Stored data entries
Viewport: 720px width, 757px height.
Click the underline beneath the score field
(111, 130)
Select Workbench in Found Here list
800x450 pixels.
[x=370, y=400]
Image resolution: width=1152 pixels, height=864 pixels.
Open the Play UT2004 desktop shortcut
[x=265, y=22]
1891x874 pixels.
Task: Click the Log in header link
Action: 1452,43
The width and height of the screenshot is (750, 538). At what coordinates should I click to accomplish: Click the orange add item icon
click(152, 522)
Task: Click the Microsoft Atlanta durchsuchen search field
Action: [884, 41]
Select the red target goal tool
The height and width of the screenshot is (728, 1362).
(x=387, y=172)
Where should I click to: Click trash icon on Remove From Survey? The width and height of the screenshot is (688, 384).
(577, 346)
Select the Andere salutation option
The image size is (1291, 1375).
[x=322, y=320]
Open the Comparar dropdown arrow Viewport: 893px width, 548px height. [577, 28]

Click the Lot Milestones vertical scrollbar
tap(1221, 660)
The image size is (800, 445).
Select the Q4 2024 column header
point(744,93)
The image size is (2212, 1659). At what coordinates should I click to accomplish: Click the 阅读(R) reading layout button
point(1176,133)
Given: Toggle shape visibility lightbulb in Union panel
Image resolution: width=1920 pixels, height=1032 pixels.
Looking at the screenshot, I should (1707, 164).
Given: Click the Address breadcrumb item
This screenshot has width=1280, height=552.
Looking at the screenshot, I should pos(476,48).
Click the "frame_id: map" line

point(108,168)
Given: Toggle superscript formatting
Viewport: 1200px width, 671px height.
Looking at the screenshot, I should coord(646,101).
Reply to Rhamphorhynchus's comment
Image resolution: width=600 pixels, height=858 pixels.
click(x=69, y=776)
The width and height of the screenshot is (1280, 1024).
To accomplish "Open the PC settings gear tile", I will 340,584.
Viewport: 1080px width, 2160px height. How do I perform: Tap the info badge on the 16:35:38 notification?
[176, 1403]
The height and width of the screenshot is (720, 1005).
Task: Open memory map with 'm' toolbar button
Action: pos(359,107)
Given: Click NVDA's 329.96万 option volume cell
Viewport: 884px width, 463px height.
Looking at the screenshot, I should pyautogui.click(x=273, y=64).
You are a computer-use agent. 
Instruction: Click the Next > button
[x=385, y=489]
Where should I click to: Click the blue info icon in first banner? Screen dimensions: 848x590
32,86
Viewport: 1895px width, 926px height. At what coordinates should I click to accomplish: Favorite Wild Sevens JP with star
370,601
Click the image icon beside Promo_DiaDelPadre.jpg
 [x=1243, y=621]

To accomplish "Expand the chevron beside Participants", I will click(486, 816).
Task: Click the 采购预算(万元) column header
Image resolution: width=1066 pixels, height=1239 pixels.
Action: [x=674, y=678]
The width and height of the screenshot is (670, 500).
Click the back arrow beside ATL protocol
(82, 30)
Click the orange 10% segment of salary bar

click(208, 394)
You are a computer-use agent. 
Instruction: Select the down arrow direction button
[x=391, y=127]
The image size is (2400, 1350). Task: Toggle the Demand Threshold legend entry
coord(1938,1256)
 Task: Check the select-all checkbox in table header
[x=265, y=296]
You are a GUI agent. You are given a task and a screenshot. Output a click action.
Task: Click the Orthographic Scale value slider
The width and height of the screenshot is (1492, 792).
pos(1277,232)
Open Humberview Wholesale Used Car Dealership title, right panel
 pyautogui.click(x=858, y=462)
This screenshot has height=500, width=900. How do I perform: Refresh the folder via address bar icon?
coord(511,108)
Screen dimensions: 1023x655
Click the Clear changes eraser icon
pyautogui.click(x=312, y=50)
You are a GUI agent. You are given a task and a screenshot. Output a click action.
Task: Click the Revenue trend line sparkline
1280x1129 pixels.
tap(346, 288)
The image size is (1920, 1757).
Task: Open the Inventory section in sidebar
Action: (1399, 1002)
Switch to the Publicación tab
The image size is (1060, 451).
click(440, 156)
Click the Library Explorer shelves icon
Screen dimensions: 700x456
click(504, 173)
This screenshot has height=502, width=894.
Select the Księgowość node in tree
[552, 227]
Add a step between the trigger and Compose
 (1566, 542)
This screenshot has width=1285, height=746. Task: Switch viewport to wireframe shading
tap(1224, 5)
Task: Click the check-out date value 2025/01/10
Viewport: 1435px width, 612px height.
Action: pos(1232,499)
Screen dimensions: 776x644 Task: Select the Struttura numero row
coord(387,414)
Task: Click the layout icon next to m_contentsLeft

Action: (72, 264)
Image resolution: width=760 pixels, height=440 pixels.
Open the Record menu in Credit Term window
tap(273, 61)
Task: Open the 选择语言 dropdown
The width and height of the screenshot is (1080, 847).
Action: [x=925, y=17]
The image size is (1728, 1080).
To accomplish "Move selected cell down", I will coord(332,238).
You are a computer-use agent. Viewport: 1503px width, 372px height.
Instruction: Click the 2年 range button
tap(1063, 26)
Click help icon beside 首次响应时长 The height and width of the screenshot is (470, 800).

→ Goal of the exercise
Return exactly the lines in the records above, beginning with the one that holds "Image resolution: width=760" and ending with the last.

→ Answer to the problem
Image resolution: width=760 pixels, height=440 pixels.
Open the Record menu in Credit Term window
tap(273, 61)
Task: Open the 选择语言 dropdown
The width and height of the screenshot is (1080, 847).
Action: [x=925, y=17]
The image size is (1728, 1080).
To accomplish "Move selected cell down", I will coord(332,238).
You are a computer-use agent. Viewport: 1503px width, 372px height.
Instruction: Click the 2年 range button
tap(1063, 26)
Click help icon beside 首次响应时长 The height and width of the screenshot is (470, 800).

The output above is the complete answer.